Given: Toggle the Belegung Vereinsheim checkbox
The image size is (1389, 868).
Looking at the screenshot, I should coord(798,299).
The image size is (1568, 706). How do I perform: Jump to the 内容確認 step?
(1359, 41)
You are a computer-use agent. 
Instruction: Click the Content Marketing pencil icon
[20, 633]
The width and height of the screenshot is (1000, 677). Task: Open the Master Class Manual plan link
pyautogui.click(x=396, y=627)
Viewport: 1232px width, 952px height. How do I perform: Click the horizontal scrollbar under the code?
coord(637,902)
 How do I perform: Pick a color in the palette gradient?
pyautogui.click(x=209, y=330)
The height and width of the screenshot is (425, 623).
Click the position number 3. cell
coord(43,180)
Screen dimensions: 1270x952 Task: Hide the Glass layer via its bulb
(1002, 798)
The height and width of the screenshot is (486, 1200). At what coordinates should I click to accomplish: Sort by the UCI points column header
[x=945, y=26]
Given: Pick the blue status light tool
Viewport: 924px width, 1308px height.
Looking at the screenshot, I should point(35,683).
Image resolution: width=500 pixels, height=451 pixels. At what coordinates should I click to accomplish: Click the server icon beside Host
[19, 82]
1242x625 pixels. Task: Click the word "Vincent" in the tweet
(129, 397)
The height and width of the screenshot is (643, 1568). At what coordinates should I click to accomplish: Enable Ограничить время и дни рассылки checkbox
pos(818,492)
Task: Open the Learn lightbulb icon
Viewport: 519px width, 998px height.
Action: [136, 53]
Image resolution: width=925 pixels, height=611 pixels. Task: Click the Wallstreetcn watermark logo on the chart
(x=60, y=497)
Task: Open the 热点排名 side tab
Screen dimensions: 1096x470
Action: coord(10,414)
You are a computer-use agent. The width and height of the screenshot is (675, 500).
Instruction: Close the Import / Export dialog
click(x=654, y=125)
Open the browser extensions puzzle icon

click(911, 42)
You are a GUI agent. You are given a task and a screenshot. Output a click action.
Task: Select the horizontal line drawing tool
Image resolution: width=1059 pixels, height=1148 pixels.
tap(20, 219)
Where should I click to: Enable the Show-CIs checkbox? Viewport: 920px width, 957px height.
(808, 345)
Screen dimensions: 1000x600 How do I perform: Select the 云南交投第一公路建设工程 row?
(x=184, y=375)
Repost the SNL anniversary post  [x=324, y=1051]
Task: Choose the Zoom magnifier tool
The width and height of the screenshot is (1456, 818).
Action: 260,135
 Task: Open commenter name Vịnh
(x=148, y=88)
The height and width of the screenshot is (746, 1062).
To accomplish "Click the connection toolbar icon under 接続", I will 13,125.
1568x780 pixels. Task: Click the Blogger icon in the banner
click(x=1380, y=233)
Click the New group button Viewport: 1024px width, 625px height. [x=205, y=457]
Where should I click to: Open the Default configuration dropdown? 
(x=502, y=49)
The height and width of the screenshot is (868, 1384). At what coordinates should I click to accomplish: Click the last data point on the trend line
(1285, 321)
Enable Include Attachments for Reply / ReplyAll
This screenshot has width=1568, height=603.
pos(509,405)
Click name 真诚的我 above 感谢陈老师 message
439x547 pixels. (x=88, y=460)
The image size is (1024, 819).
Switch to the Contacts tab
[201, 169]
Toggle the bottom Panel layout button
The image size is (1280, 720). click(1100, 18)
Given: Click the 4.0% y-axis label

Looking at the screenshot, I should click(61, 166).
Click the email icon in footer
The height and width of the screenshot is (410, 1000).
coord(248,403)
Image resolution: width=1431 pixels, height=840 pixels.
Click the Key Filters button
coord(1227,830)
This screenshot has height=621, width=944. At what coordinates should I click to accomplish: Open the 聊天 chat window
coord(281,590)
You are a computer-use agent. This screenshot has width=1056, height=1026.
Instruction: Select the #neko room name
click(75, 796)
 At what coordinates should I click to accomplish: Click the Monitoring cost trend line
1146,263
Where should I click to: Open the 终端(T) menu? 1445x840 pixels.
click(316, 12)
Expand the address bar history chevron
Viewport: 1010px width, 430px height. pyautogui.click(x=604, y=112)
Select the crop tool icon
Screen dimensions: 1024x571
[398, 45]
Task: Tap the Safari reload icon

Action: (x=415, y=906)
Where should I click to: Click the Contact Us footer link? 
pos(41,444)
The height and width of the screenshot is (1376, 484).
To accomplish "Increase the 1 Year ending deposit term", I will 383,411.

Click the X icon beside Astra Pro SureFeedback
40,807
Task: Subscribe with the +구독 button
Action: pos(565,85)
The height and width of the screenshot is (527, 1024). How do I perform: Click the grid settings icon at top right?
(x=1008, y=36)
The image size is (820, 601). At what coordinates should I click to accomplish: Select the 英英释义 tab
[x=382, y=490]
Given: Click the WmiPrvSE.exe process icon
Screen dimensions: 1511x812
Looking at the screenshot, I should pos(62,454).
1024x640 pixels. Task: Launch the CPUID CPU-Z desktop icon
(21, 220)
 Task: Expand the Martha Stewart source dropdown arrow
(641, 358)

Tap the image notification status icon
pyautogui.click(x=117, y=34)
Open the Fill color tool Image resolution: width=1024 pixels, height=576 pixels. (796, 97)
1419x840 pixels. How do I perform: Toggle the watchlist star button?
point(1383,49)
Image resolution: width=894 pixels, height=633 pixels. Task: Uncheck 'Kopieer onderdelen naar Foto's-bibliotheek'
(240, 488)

━━━━━━━━━━

→ TASK BRIEF: Go through the material and set every line down again exactly.

→ TASK ANSWER:
Given: Toggle the Belegung Vereinsheim checkbox
The image size is (1389, 868).
Looking at the screenshot, I should coord(798,299).
The image size is (1568, 706). How do I perform: Jump to the 内容確認 step?
(1359, 41)
You are a computer-use agent. 
Instruction: Click the Content Marketing pencil icon
[20, 633]
The width and height of the screenshot is (1000, 677). Task: Open the Master Class Manual plan link
pyautogui.click(x=396, y=627)
Viewport: 1232px width, 952px height. How do I perform: Click the horizontal scrollbar under the code?
coord(637,902)
 How do I perform: Pick a color in the palette gradient?
pyautogui.click(x=209, y=330)
The height and width of the screenshot is (425, 623).
Click the position number 3. cell
coord(43,180)
Screen dimensions: 1270x952 Task: Hide the Glass layer via its bulb
(1002, 798)
The height and width of the screenshot is (486, 1200). At what coordinates should I click to accomplish: Sort by the UCI points column header
[x=945, y=26]
Given: Pick the blue status light tool
Viewport: 924px width, 1308px height.
Looking at the screenshot, I should point(35,683).
Image resolution: width=500 pixels, height=451 pixels. At what coordinates should I click to accomplish: Click the server icon beside Host
[19, 82]
1242x625 pixels. Task: Click the word "Vincent" in the tweet
(129, 397)
The height and width of the screenshot is (643, 1568). At what coordinates should I click to accomplish: Enable Ограничить время и дни рассылки checkbox
pos(818,492)
Task: Open the Learn lightbulb icon
Viewport: 519px width, 998px height.
Action: [136, 53]
Image resolution: width=925 pixels, height=611 pixels. Task: Click the Wallstreetcn watermark logo on the chart
(x=60, y=497)
Task: Open the 热点排名 side tab
Screen dimensions: 1096x470
Action: coord(10,414)
You are a computer-use agent. The width and height of the screenshot is (675, 500).
Instruction: Close the Import / Export dialog
click(x=654, y=125)
Open the browser extensions puzzle icon

click(911, 42)
You are a GUI agent. You are given a task and a screenshot. Output a click action.
Task: Select the horizontal line drawing tool
Image resolution: width=1059 pixels, height=1148 pixels.
tap(20, 219)
Where should I click to: Enable the Show-CIs checkbox? Viewport: 920px width, 957px height.
(808, 345)
Screen dimensions: 1000x600 How do I perform: Select the 云南交投第一公路建设工程 row?
(x=184, y=375)
Repost the SNL anniversary post  [x=324, y=1051]
Task: Choose the Zoom magnifier tool
The width and height of the screenshot is (1456, 818).
Action: 260,135
 Task: Open commenter name Vịnh
(x=148, y=88)
The height and width of the screenshot is (746, 1062).
To accomplish "Click the connection toolbar icon under 接続", I will 13,125.
1568x780 pixels. Task: Click the Blogger icon in the banner
click(x=1380, y=233)
Click the New group button Viewport: 1024px width, 625px height. [x=205, y=457]
Where should I click to: Open the Default configuration dropdown? 
(x=502, y=49)
The height and width of the screenshot is (868, 1384). At what coordinates should I click to accomplish: Click the last data point on the trend line
(1285, 321)
Enable Include Attachments for Reply / ReplyAll
This screenshot has width=1568, height=603.
pos(509,405)
Click name 真诚的我 above 感谢陈老师 message
439x547 pixels. (x=88, y=460)
The image size is (1024, 819).
Switch to the Contacts tab
[201, 169]
Toggle the bottom Panel layout button
The image size is (1280, 720). click(1100, 18)
Given: Click the 4.0% y-axis label

Looking at the screenshot, I should click(61, 166).
Click the email icon in footer
The height and width of the screenshot is (410, 1000).
coord(248,403)
Image resolution: width=1431 pixels, height=840 pixels.
Click the Key Filters button
coord(1227,830)
This screenshot has height=621, width=944. At what coordinates should I click to accomplish: Open the 聊天 chat window
coord(281,590)
You are a computer-use agent. This screenshot has width=1056, height=1026.
Instruction: Select the #neko room name
click(75, 796)
 At what coordinates should I click to accomplish: Click the Monitoring cost trend line
1146,263
Where should I click to: Open the 终端(T) menu? 1445x840 pixels.
click(316, 12)
Expand the address bar history chevron
Viewport: 1010px width, 430px height. pyautogui.click(x=604, y=112)
Select the crop tool icon
Screen dimensions: 1024x571
[398, 45]
Task: Tap the Safari reload icon

Action: (x=415, y=906)
Where should I click to: Click the Contact Us footer link? 
pos(41,444)
The height and width of the screenshot is (1376, 484).
To accomplish "Increase the 1 Year ending deposit term", I will 383,411.

Click the X icon beside Astra Pro SureFeedback
40,807
Task: Subscribe with the +구독 button
Action: pos(565,85)
The height and width of the screenshot is (527, 1024). How do I perform: Click the grid settings icon at top right?
(x=1008, y=36)
The image size is (820, 601). At what coordinates should I click to accomplish: Select the 英英释义 tab
[x=382, y=490]
Given: Click the WmiPrvSE.exe process icon
Screen dimensions: 1511x812
Looking at the screenshot, I should pos(62,454).
1024x640 pixels. Task: Launch the CPUID CPU-Z desktop icon
(21, 220)
 Task: Expand the Martha Stewart source dropdown arrow
(641, 358)

Tap the image notification status icon
pyautogui.click(x=117, y=34)
Open the Fill color tool Image resolution: width=1024 pixels, height=576 pixels. (796, 97)
1419x840 pixels. How do I perform: Toggle the watchlist star button?
point(1383,49)
Image resolution: width=894 pixels, height=633 pixels. Task: Uncheck 'Kopieer onderdelen naar Foto's-bibliotheek'
(240, 488)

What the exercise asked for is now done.